#### DATA FOR ANALYSIS:
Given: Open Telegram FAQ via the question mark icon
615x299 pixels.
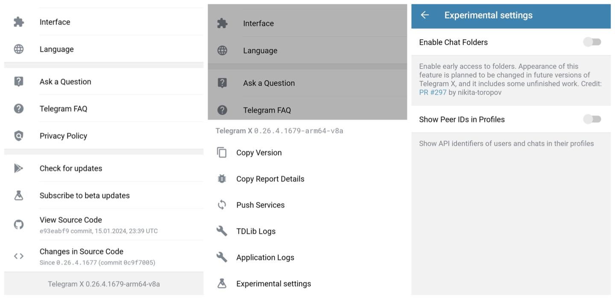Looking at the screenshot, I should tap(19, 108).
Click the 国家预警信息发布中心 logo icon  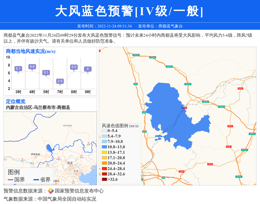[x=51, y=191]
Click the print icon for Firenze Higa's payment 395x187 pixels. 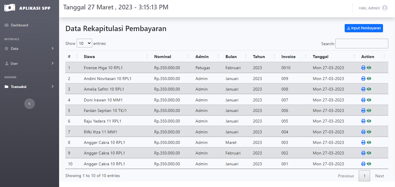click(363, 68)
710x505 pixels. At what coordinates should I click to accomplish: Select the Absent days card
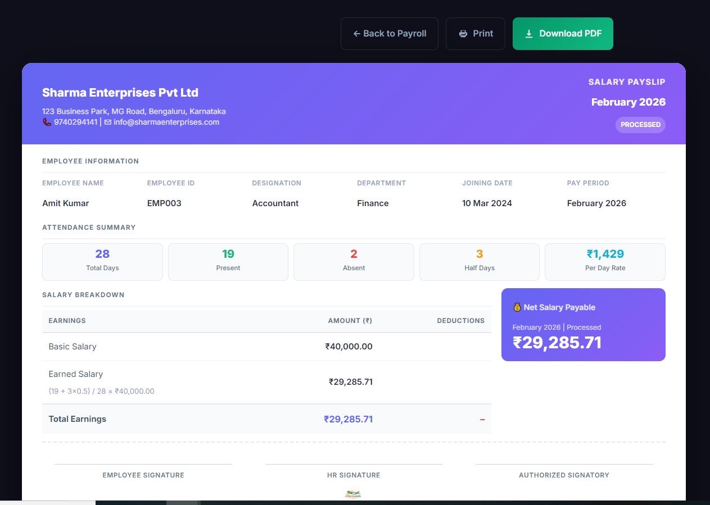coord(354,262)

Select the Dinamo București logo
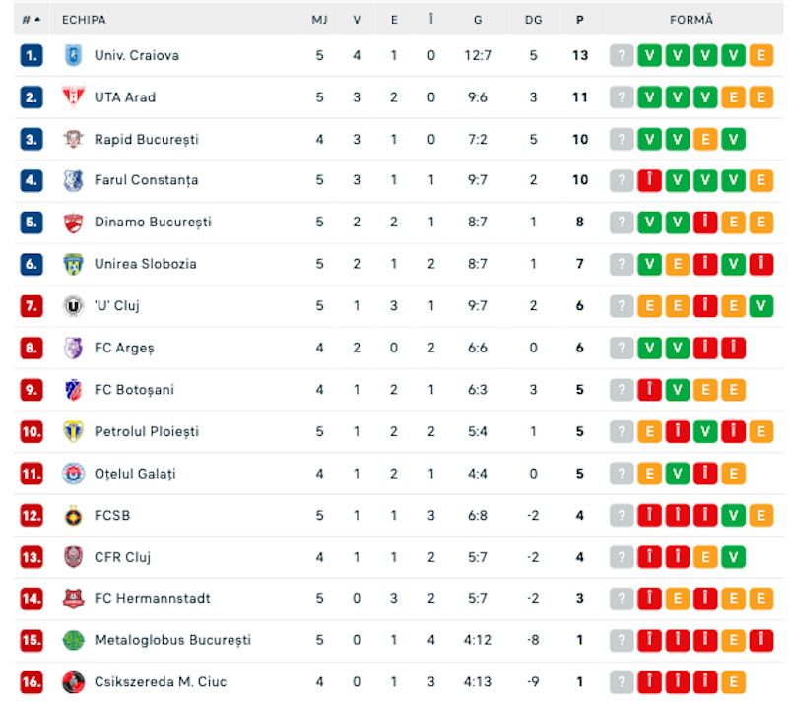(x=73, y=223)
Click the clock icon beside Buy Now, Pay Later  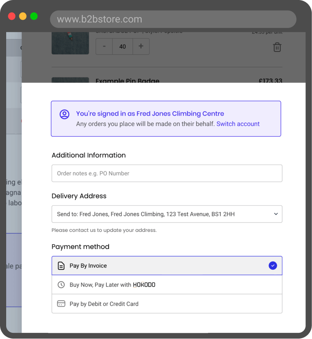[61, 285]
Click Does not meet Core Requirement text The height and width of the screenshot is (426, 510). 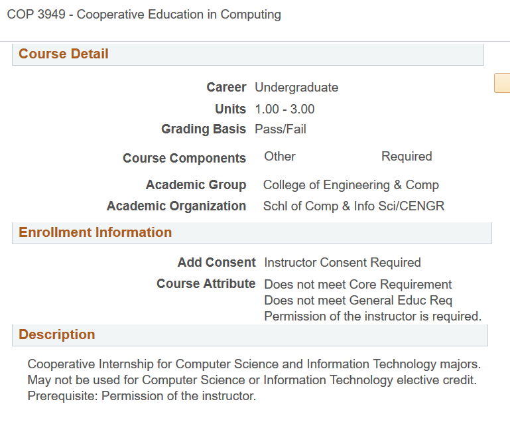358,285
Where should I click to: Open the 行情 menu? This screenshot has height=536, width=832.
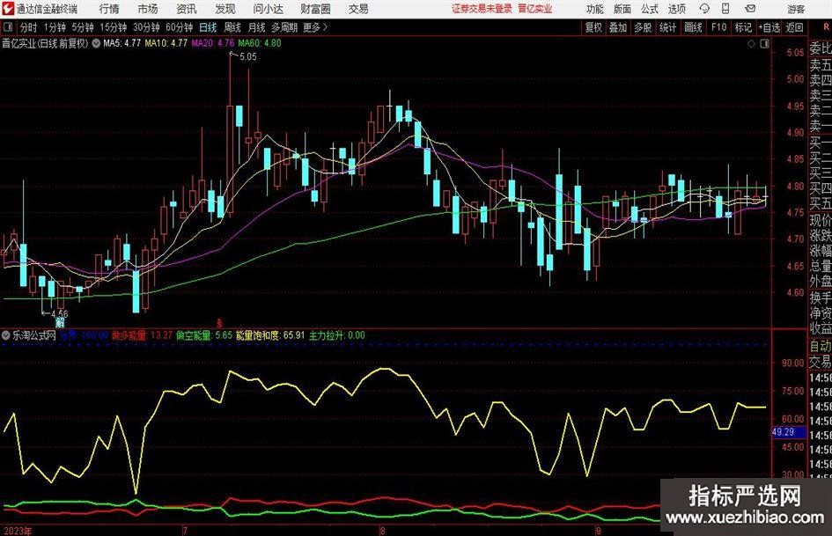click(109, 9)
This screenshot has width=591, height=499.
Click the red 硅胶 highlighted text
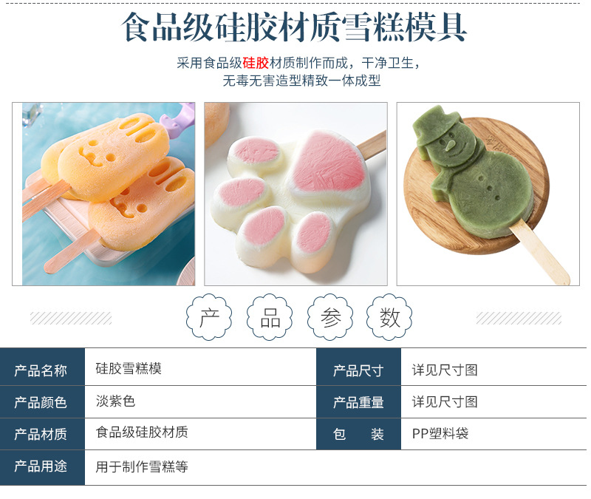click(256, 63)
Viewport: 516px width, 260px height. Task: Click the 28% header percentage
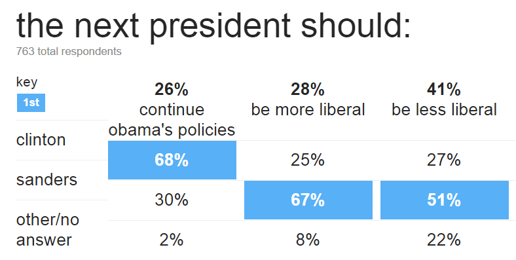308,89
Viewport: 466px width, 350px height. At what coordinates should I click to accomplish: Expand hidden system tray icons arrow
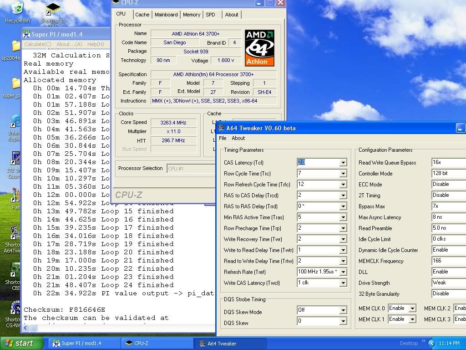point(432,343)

#### PROBLEM DESCRIPTION:
Skipping any pictures, copy the line that holds "This screenshot has width=591, height=499." and each line after it through the last line of the records, unchanged, and no other lines.

#### TASK OUTPUT:
This screenshot has width=591, height=499.
Click the red 硅胶 highlighted text
click(256, 63)
Viewport: 516px width, 260px height. Task: Click the 28% header percentage
308,89
Viewport: 466px width, 350px height. At what coordinates should I click to accomplish: Expand hidden system tray icons arrow
point(432,343)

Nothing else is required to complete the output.